> **Selected excerpt**
My family had all kinds of complications in relationships. I would like to meet
the person who did not. Since when is being absolutely perfect what being a
human is? What do we gain from that? -Anthony Edwards
I’m not sure who Anthony Edwards is, but I’m sure he would understand my daughter. Today is my daughter’s birthday. Lauryn is a healthy, vibrant, opinionated, and highly complicated little 3 year old. It’s on her birthday that Starr and I often remind each other of the CODE RED hospital moment in her first week of life. She just up and stopped breathing, little stinker! Watching one’s daughter hooked up to machines, and sitting in an ICU can be a life-changing moment. For this dad, I settled with God on that night that I would never take for granted the life within each of my children. I learned that each and every day was a gift from God, and that even if tomorrow isn’t promised I know that the the very moment I’m living in is. She pulled through it miraculously and it’s been such a long time ago, that it’s easy to forget the day.

> **Raw data**

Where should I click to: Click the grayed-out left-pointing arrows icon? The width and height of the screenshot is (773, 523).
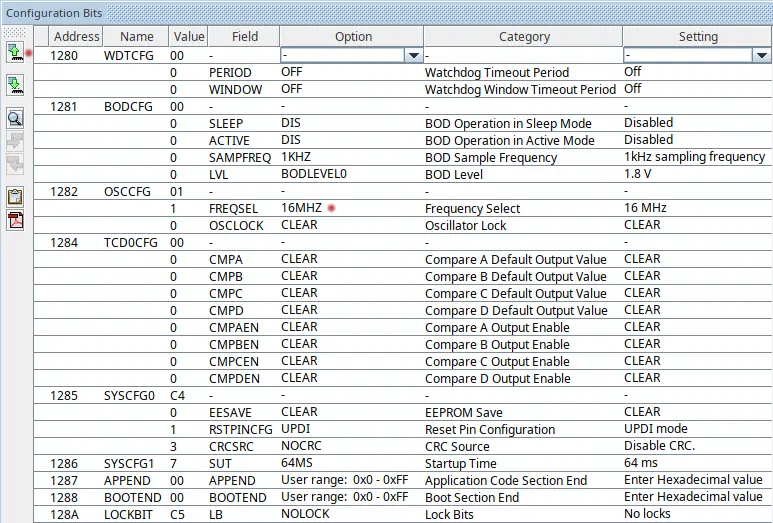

> **Requirement 1**
In the birthday reflection, how old is Lauryn?
> **Requirement 2**
Proceed with the birthday reflection, starting right after its last sentence.
The listing comes from a source unrelated to the birthday reflection.

> **Reply 1**
She is 3 years old.

> **Reply 2**
Lauryn is my third kid, and my only daughter. She is easily the most complicated kid I have ever been around. It is like wrestling a bear to get her to do something that isn’t her own idea. She makes everything from hair combing, putting her head on a pillow at night, and where she sits at the dinner table a complicated undertaking. Her brothers are the polar opposites in every way, willing to settle for whatever Mom or Dad suggest or command; but Lauryn has a nasty independent streak that goes mostly undetected in both of her brothers. She has gone an entire day unwilling to put pants on, because she didn’t like the ones that her mother picked out for her. (And before you think us to be bad parents, please know that to coexist with this complicated little girl we’ve had to choose our battles carefully… and not wearing long pants in the house when you have nowhere to go rates as not very important.)